▸ Supplied records
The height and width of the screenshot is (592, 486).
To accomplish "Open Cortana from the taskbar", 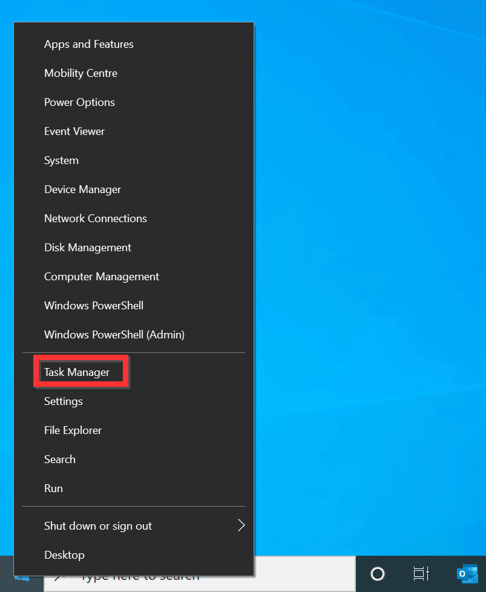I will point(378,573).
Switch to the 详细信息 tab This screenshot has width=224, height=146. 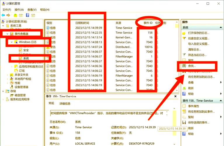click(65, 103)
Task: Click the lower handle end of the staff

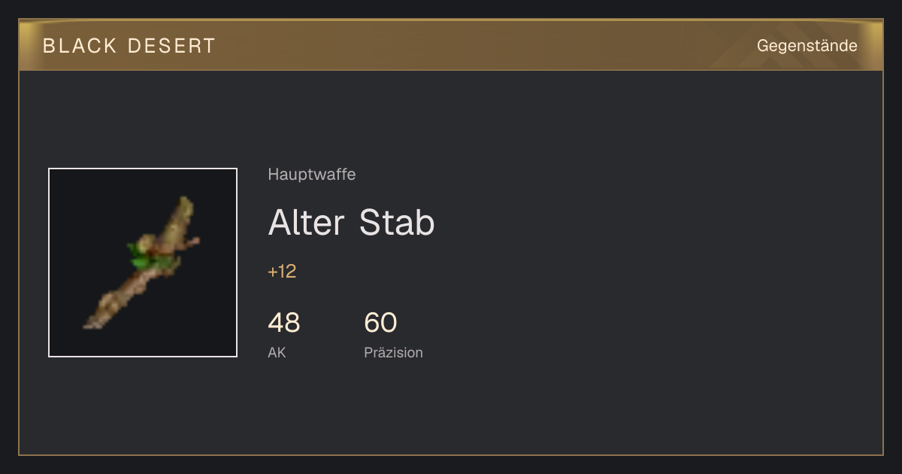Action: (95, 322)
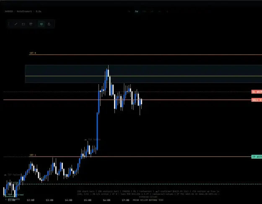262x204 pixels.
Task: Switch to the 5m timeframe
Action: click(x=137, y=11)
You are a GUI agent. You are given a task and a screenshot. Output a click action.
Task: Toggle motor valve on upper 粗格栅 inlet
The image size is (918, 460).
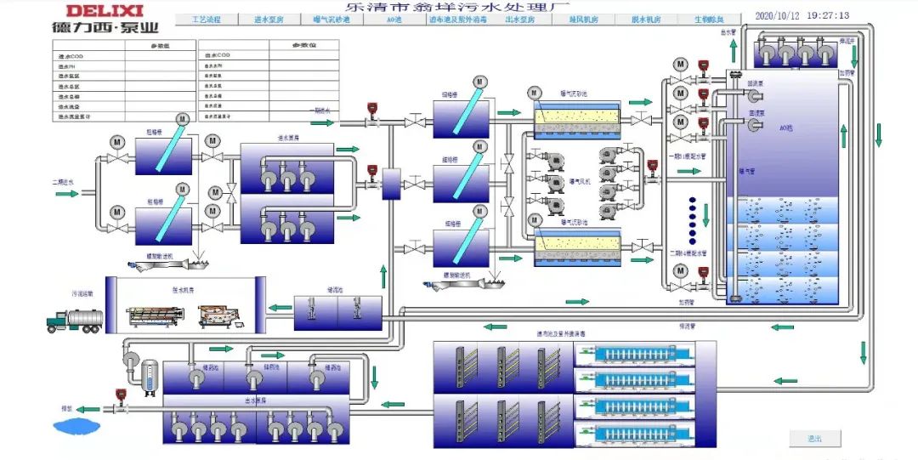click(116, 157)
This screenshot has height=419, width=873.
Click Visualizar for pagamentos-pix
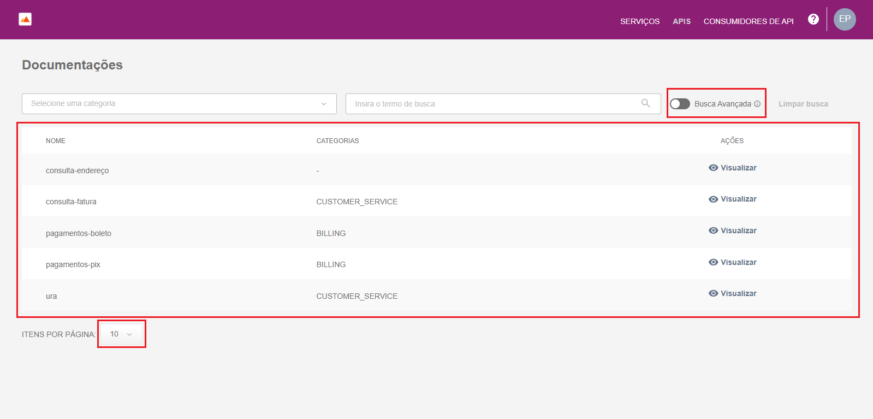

▸ What to produce
Once the line containing "This screenshot has height=419, width=873." is found, transcribe it and every line after it to the end of the records, exactly and with no pictures.

▸ Solution for this task
This screenshot has height=419, width=873.
Click Visualizar for pagamentos-pix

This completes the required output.